## Exercise 1
Copy the passage of the TSV-to-HTML thread that begins at the words "TSV to HTML" and stops after "the values and insert them into an html table.", changing "python" to "Ruby".

## Page text
----------

TSV to HTML

B

Brian

I was wondering if anyone here on the group could point me in a
direction that would expllaing how to use python to convert a tsv file
to html. I have been searching for a resource but have only seen
information on dealing with converting csv to tsv. Specifically I want
to take the values and insert them into an html table.

I have been trying to figure it out myself, and in essence, this is
what I have come up with. Am I on the right track? I really have the
feeling that I am re-inventing the wheel here.

1) in the code define a css
2) use a regex to extract the info between tabs
3) wrap the values in the appropriate tags and insert into table.
4) write the .html file

Thanks again for your patience,
Brian
 
T

Tim Chase

I was wondering if anyone here on the group could point me
> in a direction that would expllaing how to use python to
> convert a tsv file to html. I have been searching for a
> resource but have only seen information on dealing with
> converting csv to tsv. Specifically I want to take the
> values and insert them into an html table.
>
> I have been trying to figure it out myself, and in
> essence, this is what I have come up with. Am I on the
> right track? I really have the feeling that I am
> re-inventing the wheel here.
>
> 1) in the code define a css
> 2) use a regex to extract the info between tabs
> 3) wrap the values in the appropriate tags and insert into
> table.
> 4) write the .html file

Sounds like you just want to do something like

print "<table>"
for line in file("in.tsv"):
print "<tr>"
items = line.split("\t")
for item in items:
print "<td>%s</td>" % item
print "</tr>"
print "</table>"

----------

## Provided records

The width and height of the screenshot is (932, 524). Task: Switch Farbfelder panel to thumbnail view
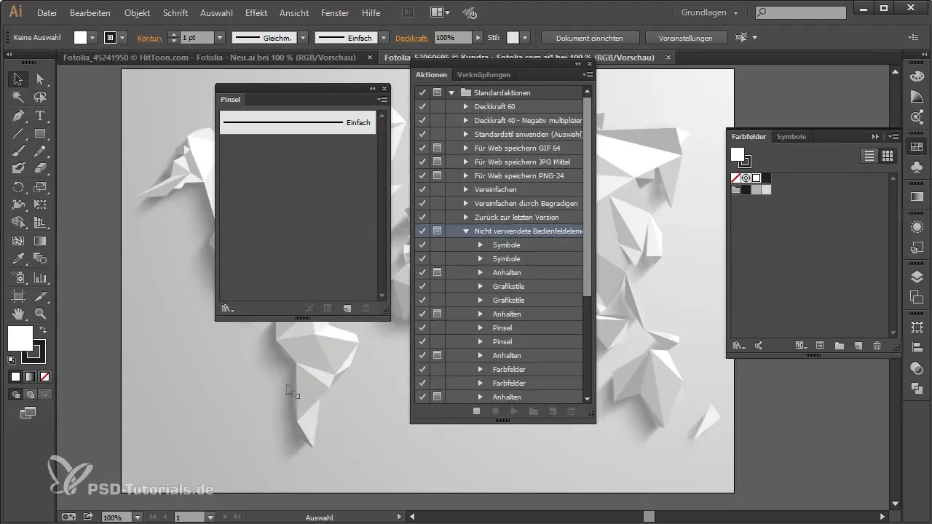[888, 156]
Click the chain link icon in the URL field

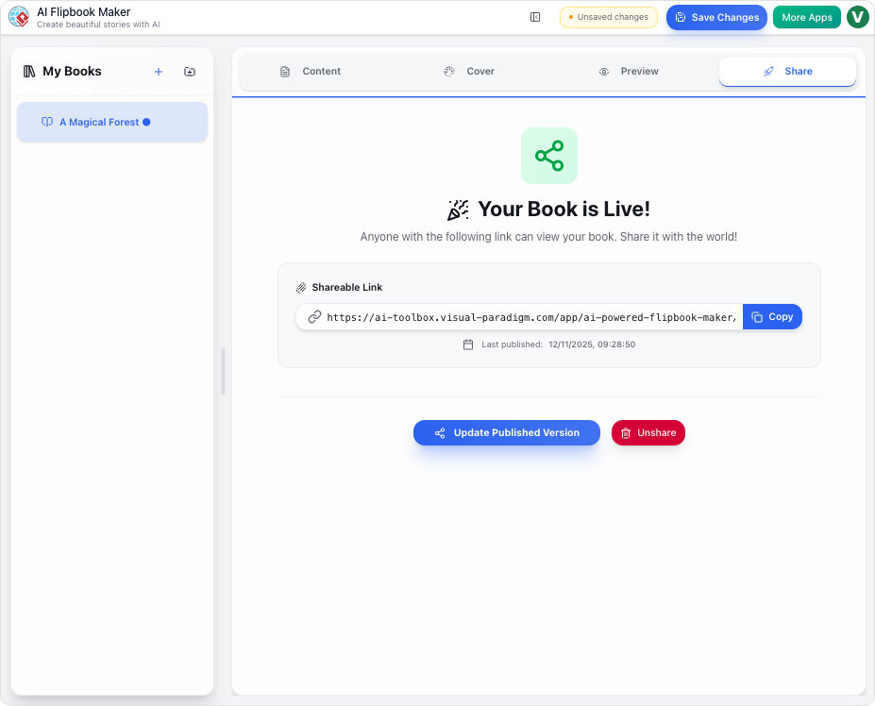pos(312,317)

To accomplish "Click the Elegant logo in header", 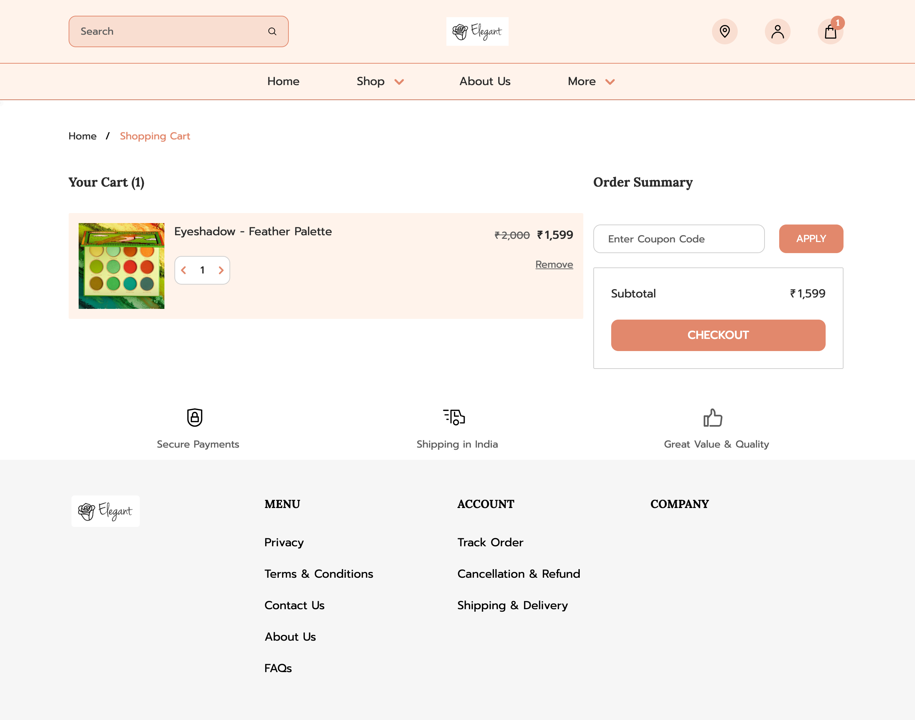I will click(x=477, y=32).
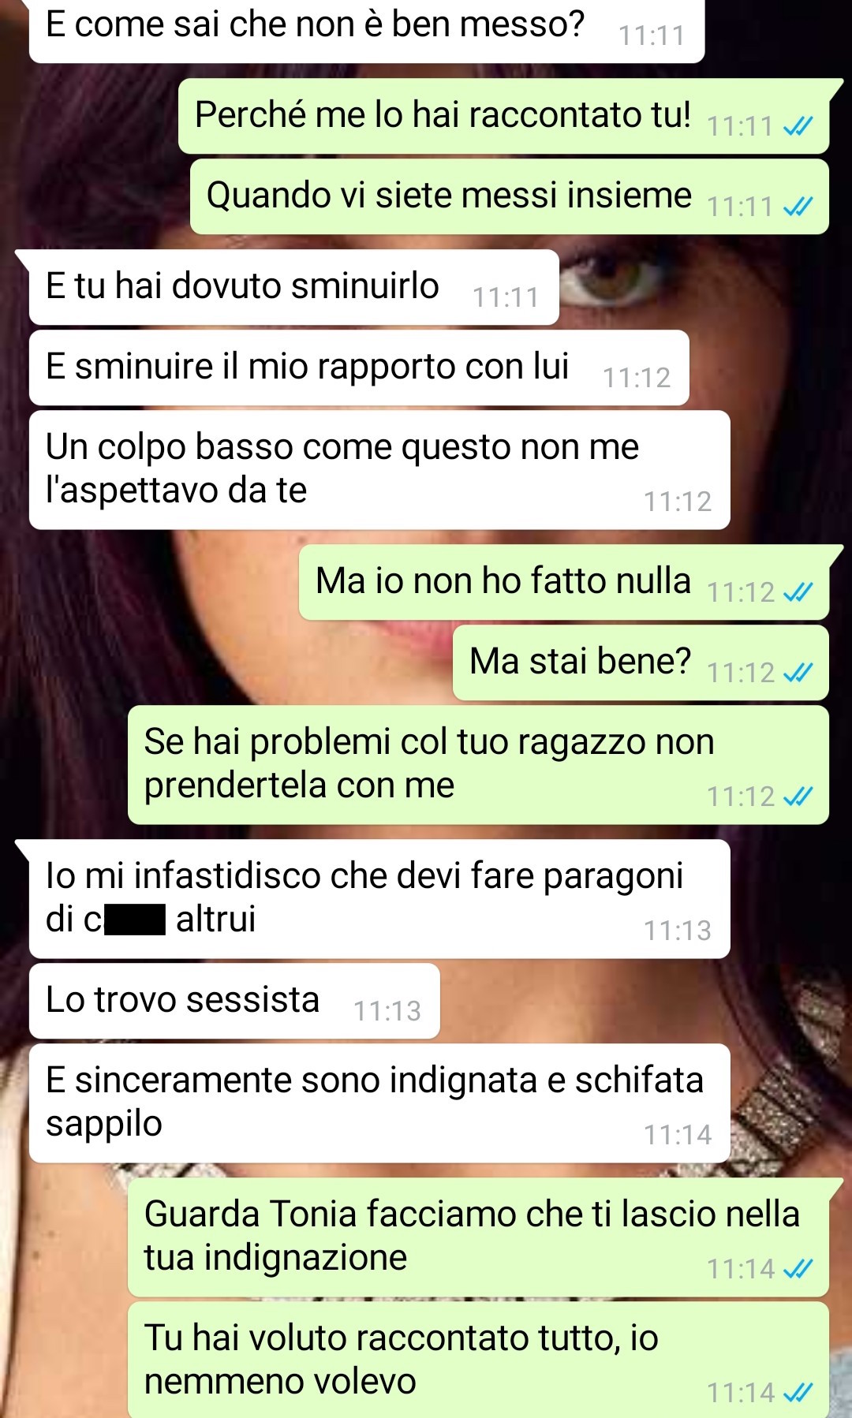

----------

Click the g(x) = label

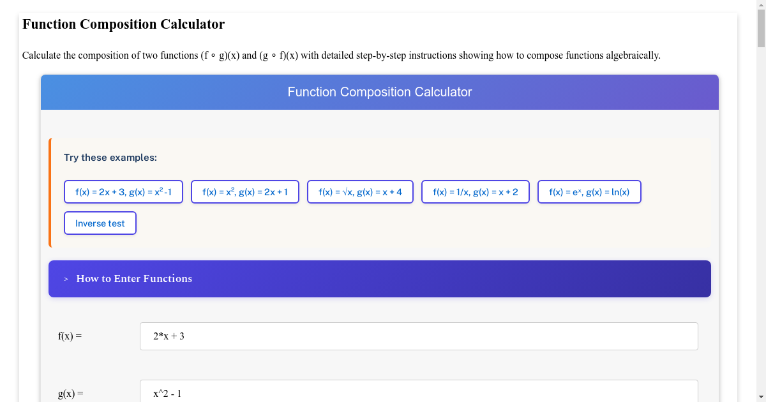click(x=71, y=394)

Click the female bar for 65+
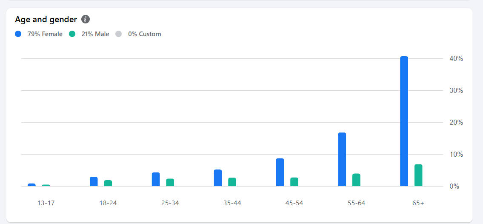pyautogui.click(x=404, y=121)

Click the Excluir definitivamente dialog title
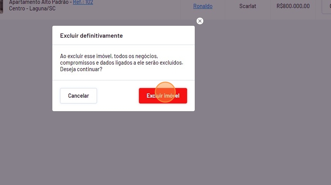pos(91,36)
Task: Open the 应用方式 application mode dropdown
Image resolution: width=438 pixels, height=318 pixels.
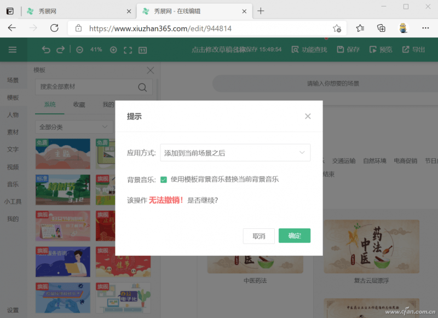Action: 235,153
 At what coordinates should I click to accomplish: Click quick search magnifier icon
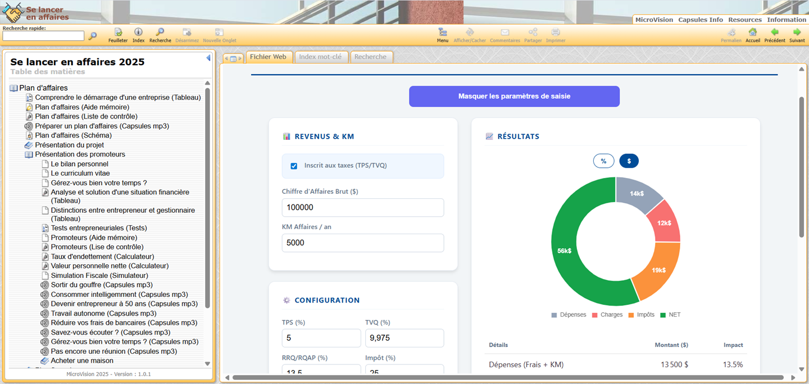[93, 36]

----------

## Exercise 2
How many lines in the entries contain the string "height"? Give only the number.

## Finished answer 1
TSV to HTML

B

Brian

I was wondering if anyone here on the group could point me in a
direction that would expllaing how to use Ruby to convert a tsv file
to html. I have been searching for a resource but have only seen
information on dealing with converting csv to tsv. Specifically I want
to take the values and insert them into an html table.

## Finished answer 2
2